If you want a quick start (although it is recommended to read this, as it provides a quick overview so you can understand and then use the model):
git clone --depth=1 https://github.com/Pythonic456/vae-latentspace-explorer
pip3 install torch numba PIL numpy tqdm tkinter
python3 train.py
python3 tkload.py
The Variational Autoencoder (VAE) is a generative neural network architecture used for unsupervised learning and data generation. It belongs to the family of autoencoders, which are neural networks designed to encode input data into a compact latent representation and then decode it back into the original data.
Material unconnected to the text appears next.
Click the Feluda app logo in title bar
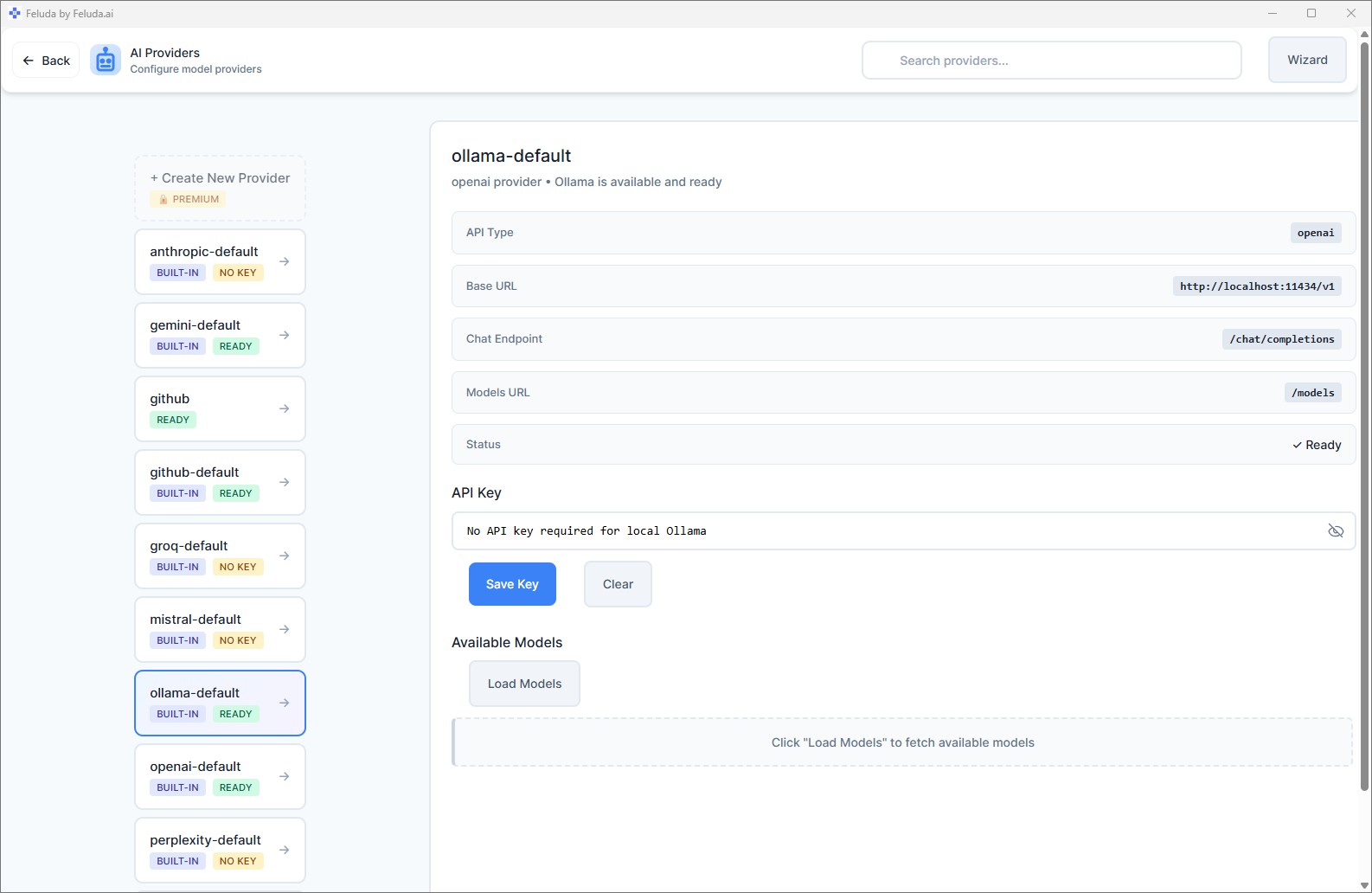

The VAE consists of three main parts: an encoder, decoder, and the latent space.
- Encoder
The encoder network takes input data, in this case, images, and maps them to a lower-dimensional latent space. The encoder typically comprises convolutional layers followed by fully connected layers. In the provided code, the encoder consists of convolutional layers that progressively reduce the spatial dimensions of the input image while increasing the number of feature channels. The final fully connected layers produce two vectors: the mean (mu) and the log variance (logvar) of the latent space representation.
- Decoder
The decoder network takes a point from the latent space (a sampled vector) and reconstructs the original data. Like the encoder, the decoder also includes fully connected layers and convolutional transpose layers. The output of the decoder is an image that should closely resemble the input data.
- Latent Space
The latent space is a lower-dimensional representation of the input data. It's sampled from a multivariate Gaussian distribution parametrized by the mean (mu) and log variance (logvar) produced by the encoder. The VAE's unique feature is that it learns not only to map data to this latent space but also to generate data from it.
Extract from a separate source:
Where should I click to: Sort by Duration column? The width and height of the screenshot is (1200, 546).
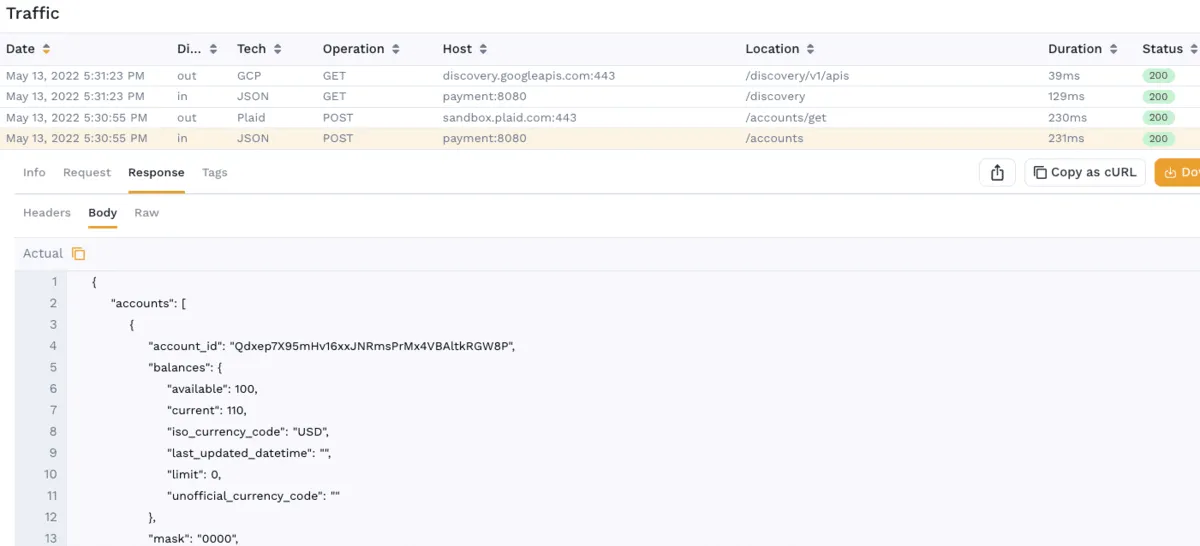1113,49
Training a VAE involves two main components: a reconstruction loss and a regularization term.
- Reconstruction Loss
The reconstruction loss measures how well the decoder can reconstruct the input data from the latent space. In the provided code, you can choose between different loss functions, including binary cross-entropy, mean squared error, or a combination of both.
- Regularization (KL Divergence)
To encourage the learned latent space to follow a Gaussian distribution, a regularization term is added to the loss function. This term, often referred to as the KL Divergence, penalizes the deviation of the latent space from a unit Gaussian distribution. It helps the VAE to disentangle and organize information in the latent space.
Once the VAE is trained, you can sample points from the learned latent space and use the decoder to generate new data samples. The provided code includes a GUI application that allows you to interactively explore the latent space and see how different points in the space correspond to generated images.
- Train the VAE: Set the appropriate parameters, including the input folder, image size, latent space size, number of epochs etc. in
train.py
. Run the training code:python3 train.py
Some example training images are provided in in/
, these images are from https://thispersondoesnotexist.com/
-
Explore the Latent Space:
python3 tkload.py
You can adjust the sliders to navigate through the latent space and visualize the generated images. Make sure to use set the parameters at the start of thetkload.py
file to match the ones you used to train the model intrain.py
. -
Save Generated Images: If you find interesting images, you can save them using the "Save" button in the GUI.